§ Stored items from a collection:
======

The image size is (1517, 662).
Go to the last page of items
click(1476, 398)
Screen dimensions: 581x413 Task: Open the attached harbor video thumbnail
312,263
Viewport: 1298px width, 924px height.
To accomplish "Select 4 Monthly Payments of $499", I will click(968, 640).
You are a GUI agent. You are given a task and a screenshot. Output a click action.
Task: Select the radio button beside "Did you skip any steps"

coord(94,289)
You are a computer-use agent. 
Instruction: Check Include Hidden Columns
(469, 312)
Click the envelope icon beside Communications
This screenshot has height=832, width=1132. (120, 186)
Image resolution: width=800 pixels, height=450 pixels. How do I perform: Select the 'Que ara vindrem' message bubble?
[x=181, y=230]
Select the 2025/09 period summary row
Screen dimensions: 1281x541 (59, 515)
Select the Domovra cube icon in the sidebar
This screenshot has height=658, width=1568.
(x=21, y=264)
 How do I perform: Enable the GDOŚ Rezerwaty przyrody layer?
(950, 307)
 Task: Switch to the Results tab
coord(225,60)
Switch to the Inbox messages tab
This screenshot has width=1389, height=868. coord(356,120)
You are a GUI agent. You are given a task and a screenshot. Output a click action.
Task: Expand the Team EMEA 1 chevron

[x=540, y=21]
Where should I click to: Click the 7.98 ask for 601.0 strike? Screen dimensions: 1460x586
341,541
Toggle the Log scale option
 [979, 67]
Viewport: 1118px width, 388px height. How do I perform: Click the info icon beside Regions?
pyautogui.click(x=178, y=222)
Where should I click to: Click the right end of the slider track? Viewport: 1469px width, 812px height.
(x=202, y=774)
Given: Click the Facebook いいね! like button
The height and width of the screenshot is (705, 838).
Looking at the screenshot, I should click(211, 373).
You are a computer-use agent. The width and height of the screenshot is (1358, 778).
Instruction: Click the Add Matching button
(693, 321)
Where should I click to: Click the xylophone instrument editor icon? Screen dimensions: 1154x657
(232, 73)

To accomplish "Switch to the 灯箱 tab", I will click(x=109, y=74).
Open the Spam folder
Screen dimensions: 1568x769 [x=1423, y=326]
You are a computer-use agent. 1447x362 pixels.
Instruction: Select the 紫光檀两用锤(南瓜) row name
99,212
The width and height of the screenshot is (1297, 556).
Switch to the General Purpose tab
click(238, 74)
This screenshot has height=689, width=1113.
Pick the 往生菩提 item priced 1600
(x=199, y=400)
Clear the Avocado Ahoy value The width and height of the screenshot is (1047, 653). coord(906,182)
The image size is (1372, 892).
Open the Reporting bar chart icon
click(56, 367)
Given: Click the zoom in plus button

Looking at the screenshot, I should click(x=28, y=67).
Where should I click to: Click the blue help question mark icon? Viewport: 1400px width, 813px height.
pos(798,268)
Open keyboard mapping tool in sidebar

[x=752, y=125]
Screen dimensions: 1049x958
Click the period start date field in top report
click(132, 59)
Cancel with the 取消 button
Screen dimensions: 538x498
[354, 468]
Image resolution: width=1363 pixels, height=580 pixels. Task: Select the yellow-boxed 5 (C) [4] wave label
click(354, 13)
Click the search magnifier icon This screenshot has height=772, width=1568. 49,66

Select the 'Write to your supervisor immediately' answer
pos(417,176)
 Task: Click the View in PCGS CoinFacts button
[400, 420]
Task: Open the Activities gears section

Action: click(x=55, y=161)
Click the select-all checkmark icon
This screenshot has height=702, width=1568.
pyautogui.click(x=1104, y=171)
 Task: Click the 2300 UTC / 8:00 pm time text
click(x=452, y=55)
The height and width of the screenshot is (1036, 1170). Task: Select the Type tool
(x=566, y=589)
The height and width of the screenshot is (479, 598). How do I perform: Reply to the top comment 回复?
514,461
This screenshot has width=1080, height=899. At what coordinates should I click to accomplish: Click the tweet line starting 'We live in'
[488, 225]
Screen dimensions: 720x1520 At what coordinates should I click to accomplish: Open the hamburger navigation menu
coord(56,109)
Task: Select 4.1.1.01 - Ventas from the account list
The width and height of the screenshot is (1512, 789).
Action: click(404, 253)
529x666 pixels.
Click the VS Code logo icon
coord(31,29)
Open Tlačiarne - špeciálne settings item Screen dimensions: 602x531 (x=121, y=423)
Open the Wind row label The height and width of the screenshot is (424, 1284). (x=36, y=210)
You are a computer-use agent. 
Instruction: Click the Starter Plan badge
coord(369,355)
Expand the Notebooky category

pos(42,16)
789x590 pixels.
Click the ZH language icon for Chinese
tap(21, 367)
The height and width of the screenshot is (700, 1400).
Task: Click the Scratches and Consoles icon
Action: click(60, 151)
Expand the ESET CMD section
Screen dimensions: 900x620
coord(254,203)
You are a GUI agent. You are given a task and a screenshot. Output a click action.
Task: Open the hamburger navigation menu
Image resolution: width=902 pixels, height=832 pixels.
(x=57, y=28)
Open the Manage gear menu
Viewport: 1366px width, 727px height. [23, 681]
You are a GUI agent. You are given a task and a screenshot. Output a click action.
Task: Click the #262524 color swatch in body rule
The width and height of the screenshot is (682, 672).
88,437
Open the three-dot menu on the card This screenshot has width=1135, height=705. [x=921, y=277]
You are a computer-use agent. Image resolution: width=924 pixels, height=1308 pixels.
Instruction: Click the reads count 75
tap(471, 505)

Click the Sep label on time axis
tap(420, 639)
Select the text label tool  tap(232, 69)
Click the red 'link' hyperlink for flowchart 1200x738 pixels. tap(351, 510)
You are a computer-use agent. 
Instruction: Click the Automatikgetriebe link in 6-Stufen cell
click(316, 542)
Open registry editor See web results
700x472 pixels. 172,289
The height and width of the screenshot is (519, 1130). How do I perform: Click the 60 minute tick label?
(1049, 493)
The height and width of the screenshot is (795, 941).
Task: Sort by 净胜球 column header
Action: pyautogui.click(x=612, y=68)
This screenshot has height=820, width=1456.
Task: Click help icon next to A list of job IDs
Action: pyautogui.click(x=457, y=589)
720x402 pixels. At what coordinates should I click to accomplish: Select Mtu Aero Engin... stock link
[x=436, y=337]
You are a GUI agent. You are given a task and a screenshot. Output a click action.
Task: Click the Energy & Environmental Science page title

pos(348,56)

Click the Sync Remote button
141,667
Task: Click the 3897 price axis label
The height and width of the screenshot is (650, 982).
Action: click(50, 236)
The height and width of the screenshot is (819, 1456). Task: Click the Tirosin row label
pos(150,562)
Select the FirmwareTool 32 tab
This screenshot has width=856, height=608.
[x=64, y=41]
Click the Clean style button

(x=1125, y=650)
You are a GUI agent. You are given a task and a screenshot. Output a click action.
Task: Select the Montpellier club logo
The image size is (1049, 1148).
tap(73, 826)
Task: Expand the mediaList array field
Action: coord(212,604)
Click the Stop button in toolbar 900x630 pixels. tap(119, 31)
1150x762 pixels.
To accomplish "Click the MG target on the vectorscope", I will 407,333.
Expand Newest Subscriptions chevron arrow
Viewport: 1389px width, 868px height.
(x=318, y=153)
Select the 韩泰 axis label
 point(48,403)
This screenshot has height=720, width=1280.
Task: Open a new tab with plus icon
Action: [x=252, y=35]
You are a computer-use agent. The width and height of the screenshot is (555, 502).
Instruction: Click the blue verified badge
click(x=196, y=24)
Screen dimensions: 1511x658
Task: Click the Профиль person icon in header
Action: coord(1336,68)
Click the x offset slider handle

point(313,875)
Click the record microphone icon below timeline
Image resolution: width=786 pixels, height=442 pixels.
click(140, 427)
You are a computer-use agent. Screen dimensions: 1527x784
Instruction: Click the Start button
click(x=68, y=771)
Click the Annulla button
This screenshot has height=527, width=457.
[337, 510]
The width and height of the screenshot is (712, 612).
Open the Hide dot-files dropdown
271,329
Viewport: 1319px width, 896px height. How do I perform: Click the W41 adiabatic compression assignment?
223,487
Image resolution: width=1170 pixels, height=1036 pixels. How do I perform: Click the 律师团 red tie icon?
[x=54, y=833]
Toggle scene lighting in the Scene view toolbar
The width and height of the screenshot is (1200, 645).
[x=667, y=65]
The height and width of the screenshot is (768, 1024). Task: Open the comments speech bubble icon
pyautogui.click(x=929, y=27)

======

§ TASK REQUIREMENTS: Gather every line of the records above that contains the word "badge", and copy each one in full. Case counts, so match only lines where the word appears in exactly that case.

§ RESPONSE BELOW:
Instruction: Click the Starter Plan badge
Instruction: Click the blue verified badge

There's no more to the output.